The site that OpenDNS found shares Blockchain’s teal-colored navigation bar and logo and is still active. Google has branded it as a deceptive site and warned users that it still might be in use to get people to reveal personal information.
OpenDNS a few days later found an obfuscated URL Blockchain.com linked to the same IP. Researchers examined the IP and similar IPs. They discovered dozens of suspicious sites, including sites that look like Blockchain-wallet.info and localbitcoins.com.
Bitcoin addresses need to be checked at base58Check-encoded to determine they are genuine.
The phishing domains the researchers found rely on typosquatting, which occurs when Internet users input a website address into a browser, make typographical errors, and are relocated.
The attackers demonstrate a solid understanding of bitcoin protection mechanisms and are seeking to defeat them, researchers noted.

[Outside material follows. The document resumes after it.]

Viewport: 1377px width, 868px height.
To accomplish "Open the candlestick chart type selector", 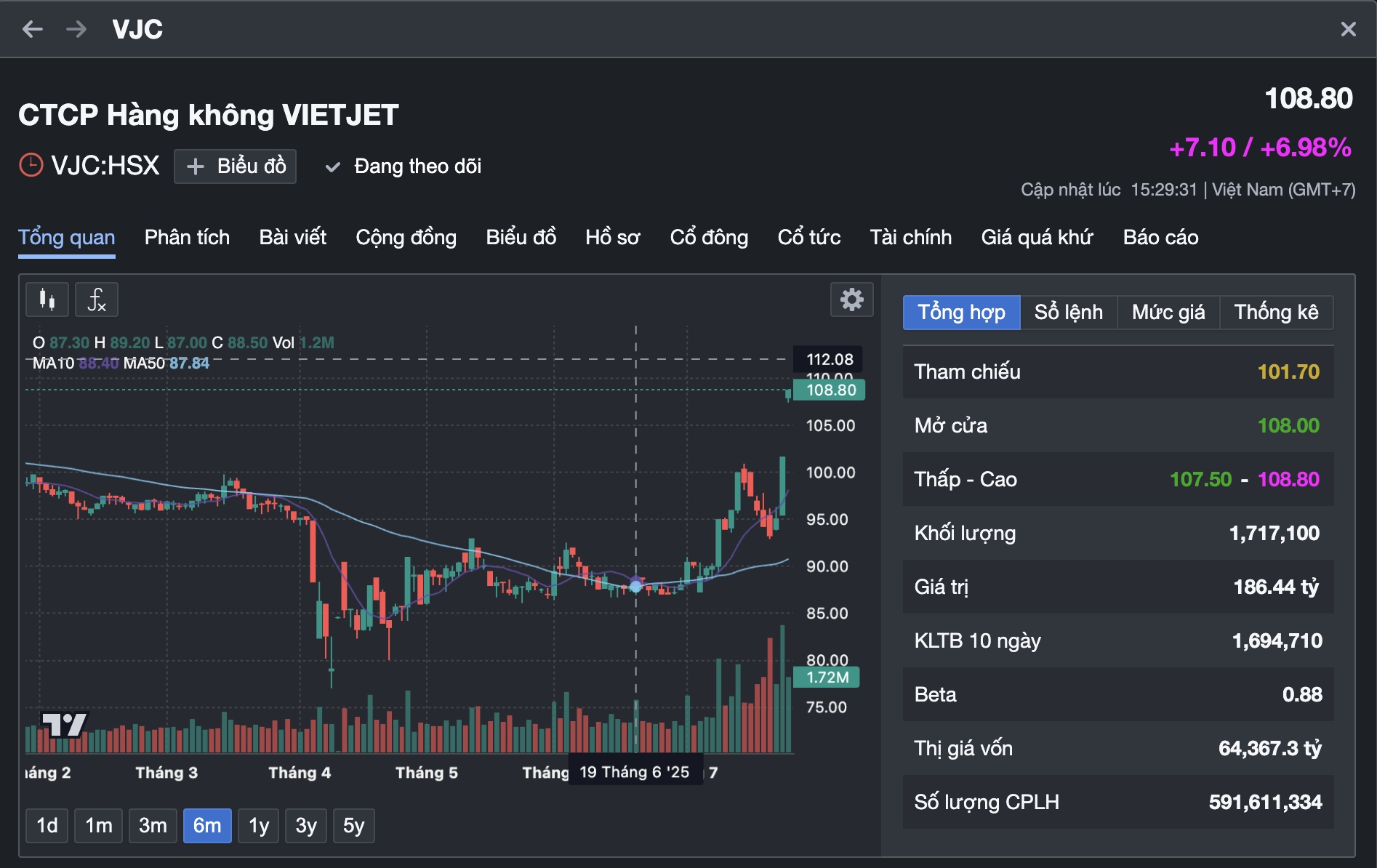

Also read: Ransomware extortionists land $17,000 in BTC
The researchers found the IPs shared a provider with three different names over the past year that was discovered to host what OpenDNS called “criminal and toxic content.” Three offshore hosting firms utilized the company’s IP space to market fake merchandise, child pornography, child modeling and phishing sites that were iCloud and Blockchain related.
Researchers cross-referenced Whois registration and hosted domains to determine six different emails used to register Blockchain.info spoof domains. This shed light on how frequently criminals recycle infrastructures, making it evident how strongly they rely on offshore hosting providers to bring malware and phishing campaigns, researchers noted.
OpenDNS blocked the malicious IP ranges for its customers. Going forward, wallet companies should boost their security to prevent typosquatting and phishing attacks.
The increase in ransomware attacks, which usually bring demands for bitcoin payments, could have something to do with the rising bitcoin price.